In the statement – issued to the media on 19 June – the leaders call on Saleh to step aside and hand power to vice president Abdu Rabu Mansoor Hadi, “to save the country from further clashes and bloodshed”, CNN reports.

The President’s two-week absence has led to rampant speculation about whether or not he will return to Sana’a – and what his self-imposed exile might mean for Yemen’s ongoing quest for democracy, liberation and justice.

Despite declaring that he would ‘not leave power and [would] not leave Yemen’ prior to being injured in the attack, Yemenis up and down the country have in recent weeks gathered in their thousands to celebrate his departure and call for an end to his long-standing regime.

In the most recent demonstration, tens of thousands of people took to the streets of the Yemeni capital Sana’a to call for the creation of a transitional government and to denounce the power vacuum which has left the country and its people in political limbo. A transition agreement initially brokered by the Gulf Cooperation Council –offering Saleh immunity from prosecution in return for his departure – now looks set to fail.

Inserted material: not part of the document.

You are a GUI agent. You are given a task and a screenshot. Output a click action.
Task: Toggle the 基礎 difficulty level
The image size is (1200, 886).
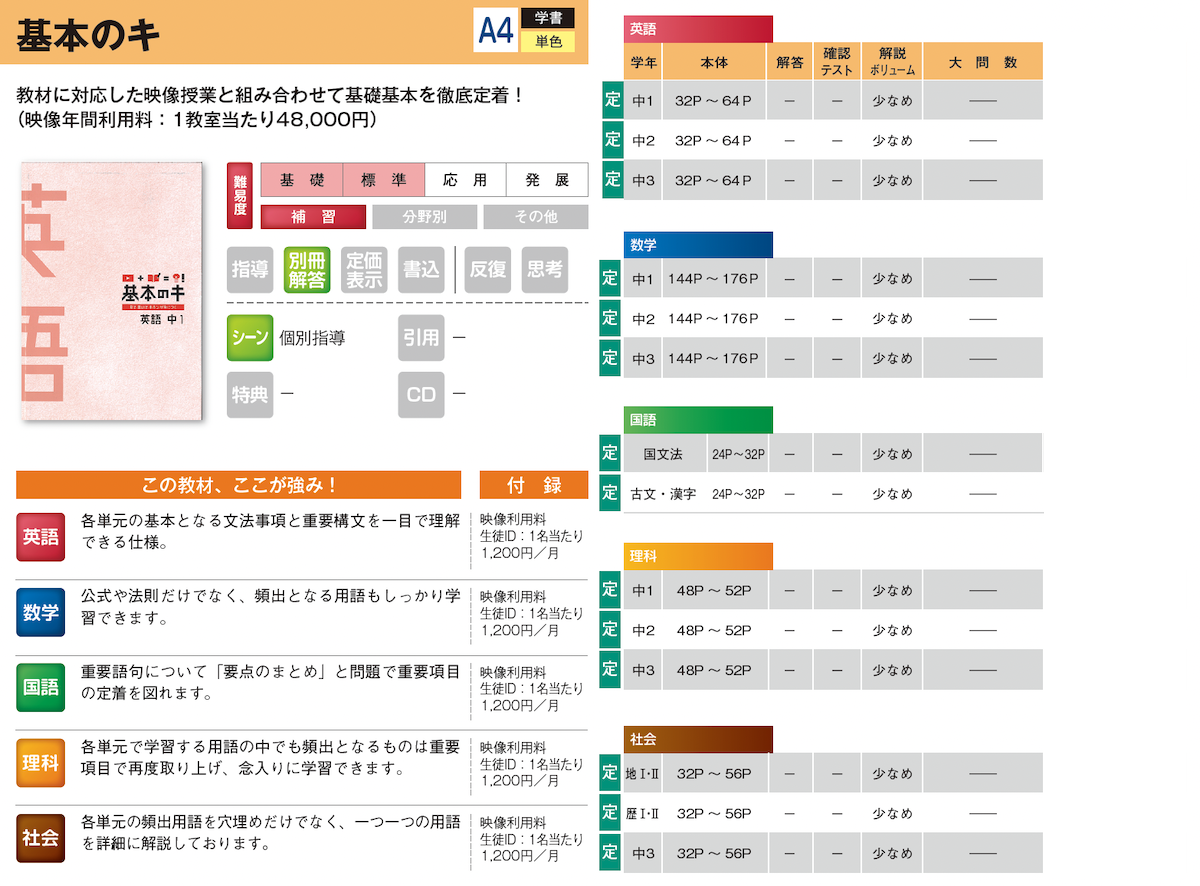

Government officials, meanwhile, have repeatedly denied that the Yemeni president has departed for good. In an interview with the BBC, Yemen’s Chief of Staff for central security, General Yahia Saleh, said: "Of course he will be back after he recovers. There are official preparations to receive him".

And still outbreaks of violence continue. In recent days, gunmen have been reportedly killed in skirmishes across the south of the country, in the province of Lahj, on the outskirts of Zinjibar and in al-Habilayn, Reuters reports. Thousands more continue to flee the fighting.

The Socialist International, which continues to monitor the Yemeni situation closely, said: “The Yemeni people’s resolve during almost six months of protest has been quite remarkable. Day in, day out people continue to take to the streets to demand their freedoms, their rights and a new era of democracy.

“The Saleh regime’s days are now clearly numbered. We applaud the sentiment and words of the religious and tribal leaders’ statement urging an end to the bloodshed – and we continue to support the Yemeni Socialist Party and all opposition efforts to move Yemen – the poorest country in the Middle East – to a brighter, fairer and just future.”